“My dude, I run here every Thursday and I have for at least seven years. Usually, I’m about … I don’t know, thirty minutes later?”

He narrows his eyes. “How long?”

“I just said. Seven years.”

“What month did you start? How long do you usually run? Why thirty minutes early today?”

The rapid-fire questions short my brain. “Uh, I think probably May? Sometime in spring. Depends on the weather and I—”

Who the fuck is this guy to make me fall over myself to answer. “Laur, is this an interrogation?”

Laur looks surprised, and then shame softens his face slightly. “Yeah. I guess it was. Sorry.”

He says nothing else, and we jog in silence. I internally panic.

Eventually he says, “That’s my VA group.”

VA group. Is that like an AA group? Like with group counseling? I get the image of Laur beating someone with the sharing stick, and smile.

“What’s that smirk?” Laur notices.

“Nothing! Just … for four years, we’ve been running by each other or just missing—”
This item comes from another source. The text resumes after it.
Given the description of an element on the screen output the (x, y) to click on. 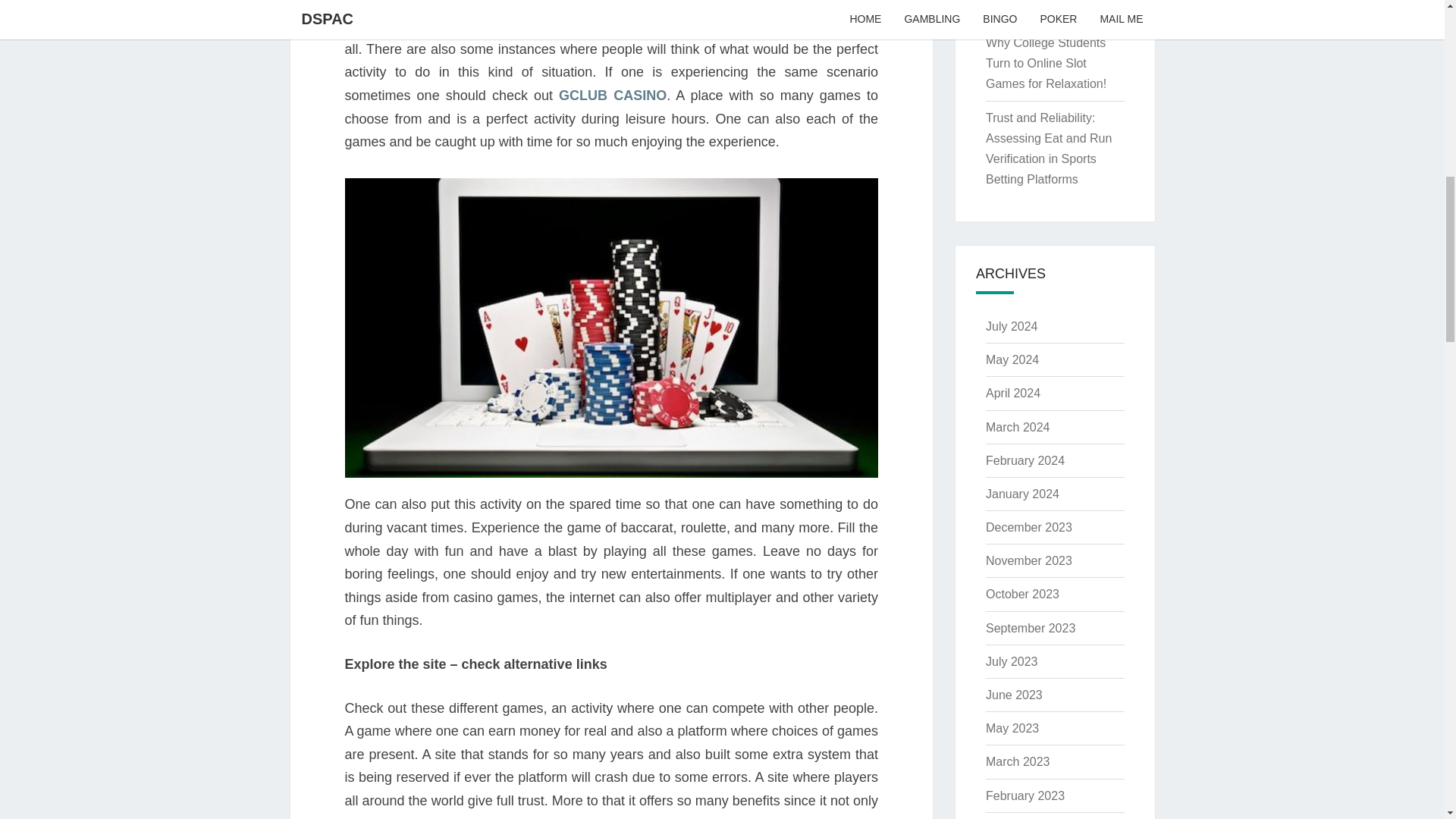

“We’ve been just missing. I would have noticed you peacocking around.”

As if I’m the freak missing fingers and shit.

It was a compliment. Because you’re pretty and dye your hair bright blue, when it isn’t fucking March, you run half-naked.

I glance over and down at him. I’m so rarely standing in his presence that I’d forgotten how much shorter he is. He blended neatly with that group, like camouflage to hide his scars.

His eyes are so blue, but also mismatched. His right eye, the one that droops, has a more uniform shade, and doesn’t react to the sunlight.

“Shit, you only have one eye!”

Well done, Jeremy. There’s the maturity and restraint you’re known for.

Laur puts his hands on his cheeks in sarcastic shock. “Oh my God! Really?”

He wasn’t wearing his gloves. I’d never actually seen the damage. His middle finger was missing the first and second knuckle but his pinkie was only missing the very tip, like the fingernail had been sawed off. There was an almost cartoonish squareness to each stump.

“You know, between the blindfold and the kneeling, you don’t give me the chance to look that often.”

His head whips around like he thinks his buddies are nearby to overhear. When I look again his cheeks are a little redder than before. Aw, he’s cute when he blushes.

Before I say something calamitously dumb, I give him a warning. “You know, as long as I’m making a fool of myself—”

“Quit while you’re ahead.”

“My mama didn’t raise no quitter.” I grin at him. “How did it happen?”

I wait for him to answer. It seems like the right time. With the calming sound of the ocean, the rhythmic thud of our sneakers on the boardwalk, the naturally breathy breaks in conversation. He doesn’t have to look at me.

But he remains silent.

Some families with very young children are flying kites, huddled together up ahead near the parking lot.

Laur clears his throat. I wait for him to say something, anything, but I get nothing.